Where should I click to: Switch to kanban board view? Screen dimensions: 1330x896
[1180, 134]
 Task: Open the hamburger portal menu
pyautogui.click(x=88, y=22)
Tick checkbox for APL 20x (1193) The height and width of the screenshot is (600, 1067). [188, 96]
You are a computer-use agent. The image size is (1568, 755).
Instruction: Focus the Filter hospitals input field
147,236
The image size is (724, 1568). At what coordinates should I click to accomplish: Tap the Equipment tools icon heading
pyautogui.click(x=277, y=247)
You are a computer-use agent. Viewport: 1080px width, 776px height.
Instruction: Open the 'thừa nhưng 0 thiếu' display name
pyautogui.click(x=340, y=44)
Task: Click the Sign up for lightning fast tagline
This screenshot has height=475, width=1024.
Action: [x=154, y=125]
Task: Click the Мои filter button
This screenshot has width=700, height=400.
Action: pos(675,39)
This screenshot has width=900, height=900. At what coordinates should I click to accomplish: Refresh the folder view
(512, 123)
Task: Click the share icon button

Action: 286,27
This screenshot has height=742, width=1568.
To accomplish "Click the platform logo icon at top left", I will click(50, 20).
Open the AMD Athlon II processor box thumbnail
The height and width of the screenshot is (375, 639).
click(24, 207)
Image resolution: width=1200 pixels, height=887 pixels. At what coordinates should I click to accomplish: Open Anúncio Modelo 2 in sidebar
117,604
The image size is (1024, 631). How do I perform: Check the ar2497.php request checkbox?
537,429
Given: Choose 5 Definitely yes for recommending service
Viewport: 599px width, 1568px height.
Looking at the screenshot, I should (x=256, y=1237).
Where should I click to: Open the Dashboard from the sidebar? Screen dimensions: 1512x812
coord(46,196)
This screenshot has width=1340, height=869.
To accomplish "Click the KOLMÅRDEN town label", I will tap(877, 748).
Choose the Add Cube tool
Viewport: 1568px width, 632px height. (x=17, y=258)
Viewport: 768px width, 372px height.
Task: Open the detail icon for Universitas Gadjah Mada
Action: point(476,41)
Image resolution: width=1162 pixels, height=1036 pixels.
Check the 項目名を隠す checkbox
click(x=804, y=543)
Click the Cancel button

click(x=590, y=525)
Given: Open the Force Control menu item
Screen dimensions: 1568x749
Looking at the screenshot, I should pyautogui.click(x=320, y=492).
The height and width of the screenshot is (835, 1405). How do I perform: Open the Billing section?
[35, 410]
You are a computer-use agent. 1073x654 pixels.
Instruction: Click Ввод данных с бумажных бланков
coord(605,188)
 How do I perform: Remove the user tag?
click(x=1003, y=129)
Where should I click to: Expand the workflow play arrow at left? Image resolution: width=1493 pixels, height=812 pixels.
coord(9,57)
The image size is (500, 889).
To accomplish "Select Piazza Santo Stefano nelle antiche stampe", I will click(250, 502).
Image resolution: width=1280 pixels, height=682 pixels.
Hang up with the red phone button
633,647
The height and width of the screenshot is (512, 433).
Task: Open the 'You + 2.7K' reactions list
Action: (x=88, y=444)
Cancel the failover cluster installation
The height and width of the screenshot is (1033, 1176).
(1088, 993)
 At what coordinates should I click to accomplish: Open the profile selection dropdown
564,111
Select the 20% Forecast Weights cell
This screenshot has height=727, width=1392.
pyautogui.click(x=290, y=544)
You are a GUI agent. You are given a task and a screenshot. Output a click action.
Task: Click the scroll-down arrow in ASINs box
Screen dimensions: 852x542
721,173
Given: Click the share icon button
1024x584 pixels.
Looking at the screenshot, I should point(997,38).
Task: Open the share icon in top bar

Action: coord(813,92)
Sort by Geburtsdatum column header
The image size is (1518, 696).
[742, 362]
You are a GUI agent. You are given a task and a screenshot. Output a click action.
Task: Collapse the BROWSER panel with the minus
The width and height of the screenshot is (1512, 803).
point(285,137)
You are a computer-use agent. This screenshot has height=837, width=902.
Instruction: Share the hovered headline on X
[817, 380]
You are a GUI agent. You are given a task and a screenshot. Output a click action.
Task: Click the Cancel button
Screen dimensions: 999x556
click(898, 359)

◆ YOUR TASK ◆
Having read the entries, repeat them all exactly.

◆ SOLUTION BELOW ◆
Where should I click to: Switch to kanban board view? Screen dimensions: 1330x896
[1180, 134]
 Task: Open the hamburger portal menu
pyautogui.click(x=88, y=22)
Tick checkbox for APL 20x (1193) The height and width of the screenshot is (600, 1067). [188, 96]
You are a computer-use agent. The image size is (1568, 755).
Instruction: Focus the Filter hospitals input field
147,236
The image size is (724, 1568). At what coordinates should I click to accomplish: Tap the Equipment tools icon heading
pyautogui.click(x=277, y=247)
You are a computer-use agent. Viewport: 1080px width, 776px height.
Instruction: Open the 'thừa nhưng 0 thiếu' display name
pyautogui.click(x=340, y=44)
Task: Click the Sign up for lightning fast tagline
This screenshot has height=475, width=1024.
Action: [x=154, y=125]
Task: Click the Мои filter button
This screenshot has width=700, height=400.
Action: pos(675,39)
This screenshot has width=900, height=900. At what coordinates should I click to accomplish: Refresh the folder view
(512, 123)
Task: Click the share icon button

Action: 286,27
This screenshot has height=742, width=1568.
To accomplish "Click the platform logo icon at top left", I will click(50, 20).
Open the AMD Athlon II processor box thumbnail
The height and width of the screenshot is (375, 639).
click(24, 207)
Image resolution: width=1200 pixels, height=887 pixels. At what coordinates should I click to accomplish: Open Anúncio Modelo 2 in sidebar
117,604
The image size is (1024, 631). How do I perform: Check the ar2497.php request checkbox?
537,429
Given: Choose 5 Definitely yes for recommending service
Viewport: 599px width, 1568px height.
Looking at the screenshot, I should (x=256, y=1237).
Where should I click to: Open the Dashboard from the sidebar? Screen dimensions: 1512x812
coord(46,196)
This screenshot has width=1340, height=869.
To accomplish "Click the KOLMÅRDEN town label", I will tap(877, 748).
Choose the Add Cube tool
Viewport: 1568px width, 632px height. (x=17, y=258)
Viewport: 768px width, 372px height.
Task: Open the detail icon for Universitas Gadjah Mada
Action: point(476,41)
Image resolution: width=1162 pixels, height=1036 pixels.
Check the 項目名を隠す checkbox
click(x=804, y=543)
Click the Cancel button

click(x=590, y=525)
Given: Open the Force Control menu item
Screen dimensions: 1568x749
Looking at the screenshot, I should pyautogui.click(x=320, y=492).
The height and width of the screenshot is (835, 1405). How do I perform: Open the Billing section?
[35, 410]
You are a computer-use agent. 1073x654 pixels.
Instruction: Click Ввод данных с бумажных бланков
coord(605,188)
 How do I perform: Remove the user tag?
click(x=1003, y=129)
Where should I click to: Expand the workflow play arrow at left? Image resolution: width=1493 pixels, height=812 pixels.
coord(9,57)
The image size is (500, 889).
To accomplish "Select Piazza Santo Stefano nelle antiche stampe", I will click(250, 502).
Image resolution: width=1280 pixels, height=682 pixels.
Hang up with the red phone button
633,647
The height and width of the screenshot is (512, 433).
Task: Open the 'You + 2.7K' reactions list
Action: (x=88, y=444)
Cancel the failover cluster installation
The height and width of the screenshot is (1033, 1176).
(1088, 993)
 At what coordinates should I click to accomplish: Open the profile selection dropdown
564,111
Select the 20% Forecast Weights cell
This screenshot has height=727, width=1392.
pyautogui.click(x=290, y=544)
You are a GUI agent. You are given a task and a screenshot. Output a click action.
Task: Click the scroll-down arrow in ASINs box
Screen dimensions: 852x542
721,173
Given: Click the share icon button
1024x584 pixels.
Looking at the screenshot, I should point(997,38).
Task: Open the share icon in top bar

Action: coord(813,92)
Sort by Geburtsdatum column header
The image size is (1518, 696).
[742, 362]
You are a GUI agent. You are given a task and a screenshot. Output a click action.
Task: Collapse the BROWSER panel with the minus
The width and height of the screenshot is (1512, 803).
point(285,137)
You are a computer-use agent. This screenshot has height=837, width=902.
Instruction: Share the hovered headline on X
[817, 380]
You are a GUI agent. You are given a task and a screenshot. Output a click action.
Task: Click the Cancel button
Screen dimensions: 999x556
click(898, 359)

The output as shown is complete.